Designing a New Molecular Probe: The Potential Role for Tilmanocept (Lymphoseek®) in the Assessment of Patients with Painful Hip and Knee Joint Prostheses
O.O. Adesanya1, *, C.E. Hutchinson1
Identifiers and Pagination:Year: 2017
First Page: 212
Last Page: 224
Publisher ID: TOORTHJ-11-212
Article History:Received Date: 16/11/2016
Revision Received Date: 04/01/2017
Acceptance Date: 20/01/2017
Electronic publication date: 22/03/2017
Collection year: 2017
open-access license: This is an open access article distributed under the terms of the Creative Commons Attribution 4.0 International Public License (CC-BY 4.0), a copy of which is available at: https://creativecommons.org/licenses/by/4.0/legalcode. This license permits unrestricted use, distribution, and reproduction in any medium, provided the original author and source are credited.
There is a long history of nuclear medicine developments in orthopaedics beginning in the early 20th century. Technetium-99m (99mTc) has a short half-life of six hours, emits 140 keV gamma rays and is the most widely used isotope, imaged with the Anger (gamma) camera. Gamma image quality and test sensitivity in painful prosthetic joints can be improved with single photon emission computed tomography (SPECT) and SPECT/CT. Positron Emission Tomography-Computed Tomography (PET-CT) with Sodium Fluoride (18F-NaF) and 18Fluorine-fluorodeoxyglucose (18F-FDG) PET have promising and limited roles respectively in the investigation of painful prosthetic joints. New SPECT/CT and PET-CT isotopes targeting activated macrophages with 99mTc Tilmanocept (Lymphoseek®) and 68Gallium labelled Tilmanocept respectively show potential as agents to demonstrate wear particles ingested by macrophages and multinucleated giant cells. An imaging algorithm using SPECT and/or PET agents is proffered as a cost effective way of speedily and accurately arriving a diagnosis.

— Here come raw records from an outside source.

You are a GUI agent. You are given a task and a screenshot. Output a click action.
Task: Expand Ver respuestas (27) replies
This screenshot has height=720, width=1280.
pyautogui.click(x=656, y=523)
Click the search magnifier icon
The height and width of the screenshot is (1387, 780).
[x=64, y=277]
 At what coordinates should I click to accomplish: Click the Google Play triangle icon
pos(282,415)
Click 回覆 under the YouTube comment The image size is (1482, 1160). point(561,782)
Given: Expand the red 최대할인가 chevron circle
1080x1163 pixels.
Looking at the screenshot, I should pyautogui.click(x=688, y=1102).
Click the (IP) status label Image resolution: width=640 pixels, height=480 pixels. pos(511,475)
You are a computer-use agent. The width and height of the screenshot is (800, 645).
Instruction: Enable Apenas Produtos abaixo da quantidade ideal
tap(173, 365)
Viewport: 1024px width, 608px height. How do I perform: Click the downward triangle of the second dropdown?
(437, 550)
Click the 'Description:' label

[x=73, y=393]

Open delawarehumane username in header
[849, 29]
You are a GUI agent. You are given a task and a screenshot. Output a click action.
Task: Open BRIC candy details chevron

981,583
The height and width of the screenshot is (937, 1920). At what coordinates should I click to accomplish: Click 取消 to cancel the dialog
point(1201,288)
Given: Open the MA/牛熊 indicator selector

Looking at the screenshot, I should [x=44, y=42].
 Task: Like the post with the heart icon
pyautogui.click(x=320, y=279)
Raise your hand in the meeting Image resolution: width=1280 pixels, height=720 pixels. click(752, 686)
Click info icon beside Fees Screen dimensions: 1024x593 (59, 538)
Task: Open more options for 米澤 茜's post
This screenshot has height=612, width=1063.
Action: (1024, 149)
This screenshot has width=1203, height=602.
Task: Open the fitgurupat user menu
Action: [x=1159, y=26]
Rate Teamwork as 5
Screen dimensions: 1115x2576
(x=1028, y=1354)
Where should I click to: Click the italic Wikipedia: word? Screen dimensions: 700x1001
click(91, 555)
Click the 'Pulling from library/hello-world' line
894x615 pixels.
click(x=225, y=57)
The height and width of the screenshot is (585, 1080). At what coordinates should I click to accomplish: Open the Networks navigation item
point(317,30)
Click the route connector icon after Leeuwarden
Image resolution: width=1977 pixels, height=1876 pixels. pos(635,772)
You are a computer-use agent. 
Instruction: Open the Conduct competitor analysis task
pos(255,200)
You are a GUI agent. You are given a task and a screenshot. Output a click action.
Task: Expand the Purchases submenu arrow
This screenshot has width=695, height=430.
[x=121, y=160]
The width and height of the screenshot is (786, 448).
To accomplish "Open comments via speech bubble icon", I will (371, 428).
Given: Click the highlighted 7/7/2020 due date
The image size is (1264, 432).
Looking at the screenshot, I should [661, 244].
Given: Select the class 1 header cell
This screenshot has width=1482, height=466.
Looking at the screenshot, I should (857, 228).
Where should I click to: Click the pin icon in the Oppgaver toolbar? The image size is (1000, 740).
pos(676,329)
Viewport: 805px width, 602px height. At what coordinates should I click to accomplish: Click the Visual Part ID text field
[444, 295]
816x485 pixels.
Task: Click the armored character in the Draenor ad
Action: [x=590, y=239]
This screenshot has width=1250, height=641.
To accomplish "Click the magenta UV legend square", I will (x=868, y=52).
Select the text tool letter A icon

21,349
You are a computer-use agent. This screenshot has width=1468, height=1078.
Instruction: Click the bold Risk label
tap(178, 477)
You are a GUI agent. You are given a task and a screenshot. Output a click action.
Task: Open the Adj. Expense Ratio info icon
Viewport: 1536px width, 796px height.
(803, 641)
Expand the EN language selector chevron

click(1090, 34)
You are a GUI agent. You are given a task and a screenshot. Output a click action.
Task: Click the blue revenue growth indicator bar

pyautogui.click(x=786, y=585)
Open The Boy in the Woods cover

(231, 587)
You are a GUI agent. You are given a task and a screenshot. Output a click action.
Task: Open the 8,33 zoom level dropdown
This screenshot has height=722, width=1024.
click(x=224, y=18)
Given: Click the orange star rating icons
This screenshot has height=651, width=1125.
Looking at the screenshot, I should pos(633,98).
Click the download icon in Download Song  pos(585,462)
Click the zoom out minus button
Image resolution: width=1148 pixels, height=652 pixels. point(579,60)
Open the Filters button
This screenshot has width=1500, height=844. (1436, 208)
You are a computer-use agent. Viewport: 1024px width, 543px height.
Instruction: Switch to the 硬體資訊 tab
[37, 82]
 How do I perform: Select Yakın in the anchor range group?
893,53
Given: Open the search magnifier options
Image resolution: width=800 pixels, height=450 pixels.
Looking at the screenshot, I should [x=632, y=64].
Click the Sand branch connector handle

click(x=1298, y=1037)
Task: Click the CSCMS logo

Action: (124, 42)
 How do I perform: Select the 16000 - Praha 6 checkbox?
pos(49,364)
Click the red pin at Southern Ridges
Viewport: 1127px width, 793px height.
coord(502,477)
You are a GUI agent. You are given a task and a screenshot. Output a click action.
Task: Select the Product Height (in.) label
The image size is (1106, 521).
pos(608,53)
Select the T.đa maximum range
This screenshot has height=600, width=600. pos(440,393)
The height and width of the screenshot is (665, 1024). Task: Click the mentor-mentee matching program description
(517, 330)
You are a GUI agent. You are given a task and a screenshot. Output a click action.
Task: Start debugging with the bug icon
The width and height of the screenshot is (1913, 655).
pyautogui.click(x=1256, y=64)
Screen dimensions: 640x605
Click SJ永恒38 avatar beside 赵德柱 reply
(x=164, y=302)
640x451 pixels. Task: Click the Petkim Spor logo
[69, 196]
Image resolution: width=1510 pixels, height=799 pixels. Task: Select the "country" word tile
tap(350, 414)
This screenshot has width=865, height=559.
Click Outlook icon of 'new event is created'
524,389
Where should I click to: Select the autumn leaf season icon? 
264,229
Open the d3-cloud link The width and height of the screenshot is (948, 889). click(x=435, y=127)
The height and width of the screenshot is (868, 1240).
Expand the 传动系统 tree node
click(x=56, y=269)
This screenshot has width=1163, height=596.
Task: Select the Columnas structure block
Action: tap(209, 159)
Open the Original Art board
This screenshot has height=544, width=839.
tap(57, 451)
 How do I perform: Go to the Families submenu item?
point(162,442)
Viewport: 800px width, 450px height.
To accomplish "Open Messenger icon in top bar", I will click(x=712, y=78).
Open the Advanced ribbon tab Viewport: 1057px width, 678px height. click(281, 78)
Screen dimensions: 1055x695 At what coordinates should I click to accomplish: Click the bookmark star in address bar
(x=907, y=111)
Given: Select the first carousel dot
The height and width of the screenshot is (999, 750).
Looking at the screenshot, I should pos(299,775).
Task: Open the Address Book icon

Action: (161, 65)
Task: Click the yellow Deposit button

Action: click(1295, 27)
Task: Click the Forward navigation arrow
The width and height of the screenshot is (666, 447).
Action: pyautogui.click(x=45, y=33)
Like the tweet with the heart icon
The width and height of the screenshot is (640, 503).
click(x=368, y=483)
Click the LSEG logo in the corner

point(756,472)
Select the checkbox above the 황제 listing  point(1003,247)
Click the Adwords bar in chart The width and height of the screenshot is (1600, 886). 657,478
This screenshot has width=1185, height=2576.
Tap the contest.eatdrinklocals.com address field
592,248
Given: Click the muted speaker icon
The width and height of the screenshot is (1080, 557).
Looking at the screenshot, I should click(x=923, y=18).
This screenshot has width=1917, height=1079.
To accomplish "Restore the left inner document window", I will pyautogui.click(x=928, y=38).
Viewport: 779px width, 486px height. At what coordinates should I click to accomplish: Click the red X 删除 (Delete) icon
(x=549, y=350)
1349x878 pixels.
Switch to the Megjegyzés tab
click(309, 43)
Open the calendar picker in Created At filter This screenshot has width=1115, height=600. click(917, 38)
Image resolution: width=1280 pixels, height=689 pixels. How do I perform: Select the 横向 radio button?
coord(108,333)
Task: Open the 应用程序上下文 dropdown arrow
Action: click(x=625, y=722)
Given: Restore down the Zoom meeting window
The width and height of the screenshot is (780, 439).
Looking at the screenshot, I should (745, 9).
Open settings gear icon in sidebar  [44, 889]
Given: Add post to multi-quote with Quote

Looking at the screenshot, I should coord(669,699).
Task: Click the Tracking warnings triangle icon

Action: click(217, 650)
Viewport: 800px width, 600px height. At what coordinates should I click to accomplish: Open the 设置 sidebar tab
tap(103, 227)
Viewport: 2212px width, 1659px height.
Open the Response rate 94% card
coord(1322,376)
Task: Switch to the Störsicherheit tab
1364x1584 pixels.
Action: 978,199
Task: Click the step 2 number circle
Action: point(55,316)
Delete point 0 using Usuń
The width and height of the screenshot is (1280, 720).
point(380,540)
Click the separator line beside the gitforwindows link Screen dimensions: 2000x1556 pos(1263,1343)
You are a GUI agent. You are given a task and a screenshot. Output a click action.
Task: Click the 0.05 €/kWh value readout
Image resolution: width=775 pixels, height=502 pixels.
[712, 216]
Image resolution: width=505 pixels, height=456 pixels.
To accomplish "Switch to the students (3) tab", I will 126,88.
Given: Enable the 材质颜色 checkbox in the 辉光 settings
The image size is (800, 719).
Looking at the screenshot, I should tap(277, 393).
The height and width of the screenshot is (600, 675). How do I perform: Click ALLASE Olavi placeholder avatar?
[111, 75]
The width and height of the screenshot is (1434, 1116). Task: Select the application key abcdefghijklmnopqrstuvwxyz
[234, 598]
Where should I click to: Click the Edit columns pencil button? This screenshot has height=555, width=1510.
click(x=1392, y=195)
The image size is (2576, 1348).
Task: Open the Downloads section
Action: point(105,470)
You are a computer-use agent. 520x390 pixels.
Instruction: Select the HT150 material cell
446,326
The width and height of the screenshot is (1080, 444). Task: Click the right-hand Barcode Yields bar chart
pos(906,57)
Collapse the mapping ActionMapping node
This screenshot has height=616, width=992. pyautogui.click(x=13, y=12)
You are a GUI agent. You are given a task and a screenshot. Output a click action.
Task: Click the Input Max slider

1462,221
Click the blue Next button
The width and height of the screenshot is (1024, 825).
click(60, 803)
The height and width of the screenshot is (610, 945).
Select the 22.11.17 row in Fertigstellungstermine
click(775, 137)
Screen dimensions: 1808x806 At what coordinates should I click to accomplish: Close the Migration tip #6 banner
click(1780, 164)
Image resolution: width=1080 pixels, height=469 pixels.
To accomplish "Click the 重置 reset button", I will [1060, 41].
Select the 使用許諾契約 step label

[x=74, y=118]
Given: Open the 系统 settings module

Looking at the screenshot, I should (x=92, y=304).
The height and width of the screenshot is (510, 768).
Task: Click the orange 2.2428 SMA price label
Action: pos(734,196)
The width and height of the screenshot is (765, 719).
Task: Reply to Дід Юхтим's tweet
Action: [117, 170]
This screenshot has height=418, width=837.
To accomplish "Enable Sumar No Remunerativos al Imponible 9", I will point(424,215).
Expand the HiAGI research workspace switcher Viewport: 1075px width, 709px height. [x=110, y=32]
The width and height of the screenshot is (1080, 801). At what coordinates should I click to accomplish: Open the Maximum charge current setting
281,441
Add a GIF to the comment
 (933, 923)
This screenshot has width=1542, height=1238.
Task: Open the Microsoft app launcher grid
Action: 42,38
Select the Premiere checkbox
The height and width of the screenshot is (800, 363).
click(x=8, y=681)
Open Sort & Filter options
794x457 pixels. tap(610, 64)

Review of the historical role of nuclear medicine in orthopaedics and research into the potential role of new radiopharmaceutical agents was undertaken. Guidelines and algorithms for the imaging of complicated joint prosthesis are provided.
There is an established role for nuclear medicine in orthopaedics and particularly in the investigation of complicated joint prostheses. Imaging with Tilmanocept provides new opportunities to shorten the time to diagnose loosened and infected joint prostheses.
There is a potential new role for Tilmanocept, which can be utilised with both PET-CT and SPECT-CT technologies. Tilmanocept is a relatively new radiopharmaceutical which has a potential role in the imaging assessment of painful joint prosthesis.